How to complete this task: Please find all lines in the data that hold the string "Collapse" and copy them.

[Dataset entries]
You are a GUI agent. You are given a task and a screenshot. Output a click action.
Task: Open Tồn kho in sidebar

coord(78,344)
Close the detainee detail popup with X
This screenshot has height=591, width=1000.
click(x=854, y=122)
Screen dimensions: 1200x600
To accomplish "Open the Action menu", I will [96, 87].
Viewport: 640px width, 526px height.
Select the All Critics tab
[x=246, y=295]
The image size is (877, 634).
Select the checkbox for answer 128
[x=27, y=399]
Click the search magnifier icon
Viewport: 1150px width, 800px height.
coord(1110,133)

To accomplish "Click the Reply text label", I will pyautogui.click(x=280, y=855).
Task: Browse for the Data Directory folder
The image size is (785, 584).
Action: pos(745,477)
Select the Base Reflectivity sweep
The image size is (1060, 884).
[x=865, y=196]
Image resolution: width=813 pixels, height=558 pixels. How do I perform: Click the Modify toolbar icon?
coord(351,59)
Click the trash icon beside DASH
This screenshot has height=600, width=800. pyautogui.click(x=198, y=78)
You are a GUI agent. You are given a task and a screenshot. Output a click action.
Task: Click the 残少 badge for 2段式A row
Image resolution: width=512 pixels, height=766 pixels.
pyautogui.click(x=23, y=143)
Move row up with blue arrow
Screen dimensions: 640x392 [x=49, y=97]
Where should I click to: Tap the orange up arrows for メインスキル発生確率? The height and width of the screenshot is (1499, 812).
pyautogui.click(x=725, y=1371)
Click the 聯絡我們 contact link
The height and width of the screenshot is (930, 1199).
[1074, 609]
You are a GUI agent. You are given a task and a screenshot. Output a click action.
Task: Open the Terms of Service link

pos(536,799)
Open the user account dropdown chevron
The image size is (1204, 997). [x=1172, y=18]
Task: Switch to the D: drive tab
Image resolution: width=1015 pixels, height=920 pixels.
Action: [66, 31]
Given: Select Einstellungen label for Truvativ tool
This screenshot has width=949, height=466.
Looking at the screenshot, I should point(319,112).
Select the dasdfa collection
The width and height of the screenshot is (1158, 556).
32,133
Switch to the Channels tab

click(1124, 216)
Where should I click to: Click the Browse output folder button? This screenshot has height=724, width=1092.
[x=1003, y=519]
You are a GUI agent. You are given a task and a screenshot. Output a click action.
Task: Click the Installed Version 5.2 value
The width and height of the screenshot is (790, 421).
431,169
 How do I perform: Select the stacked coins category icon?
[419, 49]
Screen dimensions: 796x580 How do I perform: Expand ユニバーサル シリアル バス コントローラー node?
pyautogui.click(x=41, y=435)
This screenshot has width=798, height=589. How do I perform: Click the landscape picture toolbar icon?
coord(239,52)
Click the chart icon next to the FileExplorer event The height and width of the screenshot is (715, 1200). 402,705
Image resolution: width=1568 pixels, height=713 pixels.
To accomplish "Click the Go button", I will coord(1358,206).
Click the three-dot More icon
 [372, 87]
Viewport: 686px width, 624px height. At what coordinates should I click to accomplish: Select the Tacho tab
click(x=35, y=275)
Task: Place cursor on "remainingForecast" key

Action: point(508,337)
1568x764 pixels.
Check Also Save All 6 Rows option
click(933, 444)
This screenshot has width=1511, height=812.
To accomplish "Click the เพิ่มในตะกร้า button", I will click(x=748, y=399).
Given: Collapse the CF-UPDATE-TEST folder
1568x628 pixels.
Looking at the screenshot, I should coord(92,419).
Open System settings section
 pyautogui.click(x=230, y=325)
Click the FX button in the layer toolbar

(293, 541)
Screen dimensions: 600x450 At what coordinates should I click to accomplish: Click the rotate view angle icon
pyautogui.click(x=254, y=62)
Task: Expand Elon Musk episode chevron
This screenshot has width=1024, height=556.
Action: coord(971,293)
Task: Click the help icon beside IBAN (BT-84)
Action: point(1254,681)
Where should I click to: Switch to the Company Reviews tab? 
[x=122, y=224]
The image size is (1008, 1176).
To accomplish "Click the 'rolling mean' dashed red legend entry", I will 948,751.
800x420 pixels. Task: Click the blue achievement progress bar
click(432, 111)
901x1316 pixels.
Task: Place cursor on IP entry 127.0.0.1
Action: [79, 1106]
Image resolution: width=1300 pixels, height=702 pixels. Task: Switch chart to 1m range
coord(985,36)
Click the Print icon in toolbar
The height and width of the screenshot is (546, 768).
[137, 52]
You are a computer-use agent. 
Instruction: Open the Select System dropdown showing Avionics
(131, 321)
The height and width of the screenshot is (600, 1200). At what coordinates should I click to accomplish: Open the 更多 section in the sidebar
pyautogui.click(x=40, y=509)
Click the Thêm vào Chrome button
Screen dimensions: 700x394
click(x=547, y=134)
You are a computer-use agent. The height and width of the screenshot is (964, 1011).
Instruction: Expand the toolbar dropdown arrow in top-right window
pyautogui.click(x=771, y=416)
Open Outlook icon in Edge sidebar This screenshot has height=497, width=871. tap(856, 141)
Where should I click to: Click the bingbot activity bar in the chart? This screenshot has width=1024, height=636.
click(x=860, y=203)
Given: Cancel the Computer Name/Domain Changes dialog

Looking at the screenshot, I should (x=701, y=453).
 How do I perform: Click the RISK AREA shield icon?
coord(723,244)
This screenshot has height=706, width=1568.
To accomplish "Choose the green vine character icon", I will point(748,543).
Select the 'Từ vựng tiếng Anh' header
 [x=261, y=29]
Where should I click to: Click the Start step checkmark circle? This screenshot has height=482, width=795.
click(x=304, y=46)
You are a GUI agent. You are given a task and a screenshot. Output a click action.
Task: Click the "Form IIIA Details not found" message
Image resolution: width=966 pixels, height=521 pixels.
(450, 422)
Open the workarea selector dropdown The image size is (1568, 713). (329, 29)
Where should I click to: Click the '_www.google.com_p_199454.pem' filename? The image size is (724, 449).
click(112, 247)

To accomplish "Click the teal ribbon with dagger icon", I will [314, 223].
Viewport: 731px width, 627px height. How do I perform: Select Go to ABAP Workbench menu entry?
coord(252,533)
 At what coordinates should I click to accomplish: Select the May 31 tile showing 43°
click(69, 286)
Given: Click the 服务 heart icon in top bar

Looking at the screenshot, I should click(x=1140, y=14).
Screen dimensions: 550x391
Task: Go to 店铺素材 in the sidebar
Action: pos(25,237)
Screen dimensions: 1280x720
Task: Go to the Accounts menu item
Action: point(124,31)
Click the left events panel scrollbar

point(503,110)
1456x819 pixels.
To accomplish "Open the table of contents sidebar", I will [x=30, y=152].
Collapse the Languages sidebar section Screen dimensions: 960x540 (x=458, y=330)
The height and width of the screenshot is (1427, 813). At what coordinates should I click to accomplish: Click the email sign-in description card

Answer to the problem:
Given: Collapse the CF-UPDATE-TEST folder
Collapse the Languages sidebar section Screen dimensions: 960x540 (x=458, y=330)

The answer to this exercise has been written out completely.